まず浮かぶのは、そのリーチだ。剣の間合いの外側から敵を一方的に攻撃できるというのは大きなメリットである。
次に扱いやすさ。実にシンプルな形状でありながらも、穂先での刺突や斬撃、石突きでの殴打など多彩な攻撃手段がある。
そしてこれは意外に感じる者もいるかも知れないが、槍での刺突は高い威力を誇る。上手く当てれば鎧の上からでも致命傷を与えられるほどに。
しかし槍には致命的な弱点がある。
確かに槍は驚異的な能力を持つが、それらは全て槍の間合い、中距離での話だ。一度懐に入られれば、途端に役に立たなくなってしまう。
故に本来、槍というのはそれ単体では使わない。近接戦に持ち込まれた時の為に、必ず剣や盾も用意しておくのだ。
そういった理論を完全に無視した、ガクの二槍流。
「俺の十八番だ。とくと味わえ」
再びガクから動く。先程と違い、速さはあまりない。だが緩急や足捌きが独特で、迎撃のタイミングを測りづらい。
槍の間合いまで接近したガクが右の槍で鋭く突きを放つ。
レオンは何とかそれに合わせて剣で弾いてくるが、今度は左から薙ぎを見舞う。
近づこうとするこちらの行動を全て遮るように、左右の槍が縦横無尽に動き回る。
このままでは防戦一方になると悟ったレオンは一度後退しようとするが、それを読んでいたガクが一気に詰め寄る。
結果、レオンは押し込まれるような形で突きを受け止めることになった。
この場においてそれは致命的だ。
ガクは瞬時に左の槍を手放し、右手の槍をしっかりと両手で突き出す。
全体重を乗せた必殺の一撃は、レオンの頭部に迫り──直前で静止した。
「チェックメイトだ」
僅か1センチほどの距離で寸止めしたガクはそう言い放つ。
「……し、勝者ガク!」
一拍後、審判の勝者宣言が響き渡った。
***
「……ガクってあんなに強かったんだねぇ」
決闘の後、王国側は皆どこか放心状態というか、どうにもまともに話が通じている気がしなかった。

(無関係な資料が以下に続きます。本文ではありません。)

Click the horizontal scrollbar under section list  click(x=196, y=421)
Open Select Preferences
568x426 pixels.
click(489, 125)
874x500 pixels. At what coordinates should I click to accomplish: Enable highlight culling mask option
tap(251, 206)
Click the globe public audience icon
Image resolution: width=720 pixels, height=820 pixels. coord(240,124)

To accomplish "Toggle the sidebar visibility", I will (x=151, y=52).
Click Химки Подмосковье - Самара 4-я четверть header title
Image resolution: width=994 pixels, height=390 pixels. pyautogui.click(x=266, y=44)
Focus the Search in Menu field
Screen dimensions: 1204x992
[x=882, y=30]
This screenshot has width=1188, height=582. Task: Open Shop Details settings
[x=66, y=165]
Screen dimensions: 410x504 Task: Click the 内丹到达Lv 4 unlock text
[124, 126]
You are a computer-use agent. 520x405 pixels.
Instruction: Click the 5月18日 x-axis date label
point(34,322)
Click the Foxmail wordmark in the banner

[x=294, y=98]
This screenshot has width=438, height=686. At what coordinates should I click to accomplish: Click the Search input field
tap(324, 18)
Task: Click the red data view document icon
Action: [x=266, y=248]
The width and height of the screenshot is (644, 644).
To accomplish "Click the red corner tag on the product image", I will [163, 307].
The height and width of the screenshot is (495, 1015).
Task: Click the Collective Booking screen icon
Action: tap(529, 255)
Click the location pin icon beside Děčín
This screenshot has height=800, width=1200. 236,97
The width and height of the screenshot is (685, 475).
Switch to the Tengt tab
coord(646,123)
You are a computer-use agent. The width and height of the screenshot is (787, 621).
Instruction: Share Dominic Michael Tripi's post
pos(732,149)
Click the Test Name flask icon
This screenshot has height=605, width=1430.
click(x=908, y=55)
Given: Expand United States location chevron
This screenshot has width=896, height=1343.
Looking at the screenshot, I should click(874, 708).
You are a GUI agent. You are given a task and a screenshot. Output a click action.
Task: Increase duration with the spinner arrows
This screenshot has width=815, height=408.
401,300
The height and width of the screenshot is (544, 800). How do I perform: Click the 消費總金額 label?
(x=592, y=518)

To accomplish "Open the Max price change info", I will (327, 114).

そのため、「依頼があれば金の準備をしてからうちに来い」とだけ伝え、ギルドに戻る事にした。
「まあ人間相手ならあのくらいはな」
「へえ。あ、そういえばガクよりPKが多いカナとラスプはもっと強かったりするの?」
ギルドに戻った五人は大まかに対話の内容を伝え終えると、軽く雑談をしていた。
「いやいや、あんなの無理だよ」
「そうですね。私やカナさんのキル数が多いのは積極的に獲物となるプレイヤーを探しているからです。逆にガクさんはそこまで躍起になってキル数を増やそうとしてませんでしたから」
「今度カナたちの戦闘も見てみたいなぁ」
リンが二人の戦闘スタイルに興味を持っていると、当の本人たちは困ったような顔になった。
「見せてもいいけど、たぶんつまらないよ?」
「え? 何で?」
「戦闘にはならないからです。カナさんは相手の認知可能距離の外から一方的に狙撃しますし、私も奇襲攻撃から入って敵を攪乱しながら戦闘になる前に殲滅し終えるので」
「うへー、何か二人だけ違うゲームやってない?」
IROはファンタジーな舞台でのRPGだったはずだ。だと言うのに何故か彼らの行動は別のFPSゲームのようにしか聞こえない。
「それでチンピラはアサシンだっけ?」
「おう」
「似合わないね」
「ああ!?」
チンピラといえばこう、如何にもガラの悪そうな連中でつるんで数だけは多いのに非常に弱い、みたいな印象がある。
「それをスタイリッシュに暗殺者なんて名乗っちゃって」
「うるせぇな!」
「だがリンじゃねぇが、確かにイメージ湧かねぇな」
「確かにそうねぇ……」
「何か初心者に『ゴルァ!』ってやってるだけかと思ってた」
「お、お前らまで……」
チンピラBは、こんな名前にするんじゃなかったと改めて思う。
「まあ、チンピラについてはこのくらいにしといてさ。王様たちからの依頼、来ると思う?」
「さぁ。たぶん来ねぇだろ」
「やっぱそうだよねぇ」
よっぽど切羽詰まっていない限りはあり得ないだろう。
だが、相手にこちらを取引のできる相手と認識させることが出来たのは大きい。
「これで当分は安泰かな」
「そうだな。町中に手配書でも張り出されなければ、普通に動けるようになるだろうな」
「あ、プレイヤーにもバレちゃったんだった!」
リンが大手を振って人前に出られる日は果たして来るのだろうか。
むしろ周囲を巻き込んでどんどん悪化しているように感じるリンだった。